- **WHAT IS EXPECTED**: Count how many lines in the data hold the word "list", and give that number alone.

[Opening DATA FOR THE TASK section]

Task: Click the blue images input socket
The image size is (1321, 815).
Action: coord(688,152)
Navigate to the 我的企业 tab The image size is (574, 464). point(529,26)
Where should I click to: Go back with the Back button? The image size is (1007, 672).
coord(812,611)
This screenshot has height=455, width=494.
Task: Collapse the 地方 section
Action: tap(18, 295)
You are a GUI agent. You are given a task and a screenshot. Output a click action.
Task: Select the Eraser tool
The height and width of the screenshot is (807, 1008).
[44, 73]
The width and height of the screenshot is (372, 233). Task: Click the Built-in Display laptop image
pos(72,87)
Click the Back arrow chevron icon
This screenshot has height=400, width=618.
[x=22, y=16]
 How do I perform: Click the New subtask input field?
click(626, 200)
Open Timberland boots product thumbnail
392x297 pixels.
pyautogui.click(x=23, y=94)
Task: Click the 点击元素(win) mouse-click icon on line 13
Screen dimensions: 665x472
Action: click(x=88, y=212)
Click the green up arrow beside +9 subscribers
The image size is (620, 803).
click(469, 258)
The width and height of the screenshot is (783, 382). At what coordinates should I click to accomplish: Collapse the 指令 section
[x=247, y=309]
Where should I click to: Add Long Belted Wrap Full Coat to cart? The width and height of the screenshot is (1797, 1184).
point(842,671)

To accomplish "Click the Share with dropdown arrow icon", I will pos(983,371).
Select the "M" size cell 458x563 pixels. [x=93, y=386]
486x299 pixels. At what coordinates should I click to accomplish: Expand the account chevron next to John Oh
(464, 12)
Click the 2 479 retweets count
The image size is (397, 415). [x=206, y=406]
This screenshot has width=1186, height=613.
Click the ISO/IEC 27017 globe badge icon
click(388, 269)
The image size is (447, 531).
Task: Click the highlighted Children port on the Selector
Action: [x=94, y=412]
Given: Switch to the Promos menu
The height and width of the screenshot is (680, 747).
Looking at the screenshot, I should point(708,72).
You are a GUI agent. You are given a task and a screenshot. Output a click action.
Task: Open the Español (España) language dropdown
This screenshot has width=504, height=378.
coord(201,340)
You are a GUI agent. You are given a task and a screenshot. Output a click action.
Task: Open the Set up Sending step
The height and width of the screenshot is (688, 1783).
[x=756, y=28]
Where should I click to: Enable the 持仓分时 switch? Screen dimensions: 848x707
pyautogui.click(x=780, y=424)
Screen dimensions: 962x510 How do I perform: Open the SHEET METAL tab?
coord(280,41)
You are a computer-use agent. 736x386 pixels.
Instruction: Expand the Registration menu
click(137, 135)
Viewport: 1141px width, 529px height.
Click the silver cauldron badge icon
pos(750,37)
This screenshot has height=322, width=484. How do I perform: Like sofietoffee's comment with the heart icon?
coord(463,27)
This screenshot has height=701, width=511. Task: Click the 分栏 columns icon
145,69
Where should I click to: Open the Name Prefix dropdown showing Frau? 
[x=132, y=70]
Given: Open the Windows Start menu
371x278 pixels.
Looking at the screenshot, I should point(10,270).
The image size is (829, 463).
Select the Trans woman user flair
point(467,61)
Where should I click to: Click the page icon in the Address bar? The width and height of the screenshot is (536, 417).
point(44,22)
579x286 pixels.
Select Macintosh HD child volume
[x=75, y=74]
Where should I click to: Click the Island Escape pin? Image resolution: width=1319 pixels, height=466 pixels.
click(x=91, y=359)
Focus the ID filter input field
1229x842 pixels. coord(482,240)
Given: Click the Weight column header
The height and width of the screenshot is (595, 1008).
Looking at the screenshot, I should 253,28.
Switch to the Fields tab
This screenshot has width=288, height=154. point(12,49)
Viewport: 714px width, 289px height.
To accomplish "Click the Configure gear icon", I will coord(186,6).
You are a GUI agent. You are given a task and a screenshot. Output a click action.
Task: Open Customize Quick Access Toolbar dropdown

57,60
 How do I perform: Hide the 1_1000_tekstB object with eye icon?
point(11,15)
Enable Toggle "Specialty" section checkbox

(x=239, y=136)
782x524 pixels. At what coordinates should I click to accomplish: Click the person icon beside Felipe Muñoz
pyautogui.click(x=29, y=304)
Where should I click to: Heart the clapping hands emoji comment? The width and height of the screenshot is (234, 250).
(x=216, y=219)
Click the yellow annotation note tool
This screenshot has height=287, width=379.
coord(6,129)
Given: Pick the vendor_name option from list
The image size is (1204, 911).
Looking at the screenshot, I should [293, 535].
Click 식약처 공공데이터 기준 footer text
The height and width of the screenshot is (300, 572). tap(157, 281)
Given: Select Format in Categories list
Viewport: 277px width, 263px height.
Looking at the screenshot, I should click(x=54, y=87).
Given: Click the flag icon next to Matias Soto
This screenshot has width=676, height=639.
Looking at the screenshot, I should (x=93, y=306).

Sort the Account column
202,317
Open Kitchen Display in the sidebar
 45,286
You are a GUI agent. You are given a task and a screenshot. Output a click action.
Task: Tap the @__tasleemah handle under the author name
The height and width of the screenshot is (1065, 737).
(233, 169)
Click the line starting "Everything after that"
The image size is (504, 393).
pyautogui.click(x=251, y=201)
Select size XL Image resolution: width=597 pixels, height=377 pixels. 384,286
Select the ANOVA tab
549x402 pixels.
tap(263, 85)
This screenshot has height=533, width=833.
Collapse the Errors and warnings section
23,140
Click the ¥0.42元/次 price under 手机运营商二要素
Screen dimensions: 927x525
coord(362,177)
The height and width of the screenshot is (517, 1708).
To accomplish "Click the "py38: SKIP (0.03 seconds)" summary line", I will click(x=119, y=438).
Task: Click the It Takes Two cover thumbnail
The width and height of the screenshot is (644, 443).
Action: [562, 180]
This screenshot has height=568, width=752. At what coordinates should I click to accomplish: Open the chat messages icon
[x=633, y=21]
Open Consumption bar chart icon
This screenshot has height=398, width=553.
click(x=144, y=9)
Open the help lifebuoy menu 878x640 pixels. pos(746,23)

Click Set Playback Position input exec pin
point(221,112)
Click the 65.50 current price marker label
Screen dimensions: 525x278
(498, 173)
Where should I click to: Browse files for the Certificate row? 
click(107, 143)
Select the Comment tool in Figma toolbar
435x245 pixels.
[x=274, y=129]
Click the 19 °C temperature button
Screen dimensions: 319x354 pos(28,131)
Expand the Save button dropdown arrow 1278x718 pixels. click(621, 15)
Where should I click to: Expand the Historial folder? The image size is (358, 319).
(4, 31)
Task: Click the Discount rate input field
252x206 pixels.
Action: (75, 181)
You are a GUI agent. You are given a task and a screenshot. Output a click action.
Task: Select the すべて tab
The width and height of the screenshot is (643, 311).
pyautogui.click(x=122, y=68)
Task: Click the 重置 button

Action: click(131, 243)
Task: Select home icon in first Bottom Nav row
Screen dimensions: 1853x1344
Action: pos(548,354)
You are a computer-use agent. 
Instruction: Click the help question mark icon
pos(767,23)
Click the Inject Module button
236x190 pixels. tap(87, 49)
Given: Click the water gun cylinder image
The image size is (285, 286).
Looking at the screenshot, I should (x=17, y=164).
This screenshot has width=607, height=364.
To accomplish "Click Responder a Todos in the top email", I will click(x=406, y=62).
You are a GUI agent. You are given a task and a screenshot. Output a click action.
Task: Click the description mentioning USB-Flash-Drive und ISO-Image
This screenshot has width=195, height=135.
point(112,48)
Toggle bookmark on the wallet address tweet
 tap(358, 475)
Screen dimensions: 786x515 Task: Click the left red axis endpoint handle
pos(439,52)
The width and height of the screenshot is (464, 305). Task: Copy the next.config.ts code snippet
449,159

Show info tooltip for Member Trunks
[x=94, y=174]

[Closing DATA FOR THE TASK section]

- **EXPECTED OUTPUT**: 2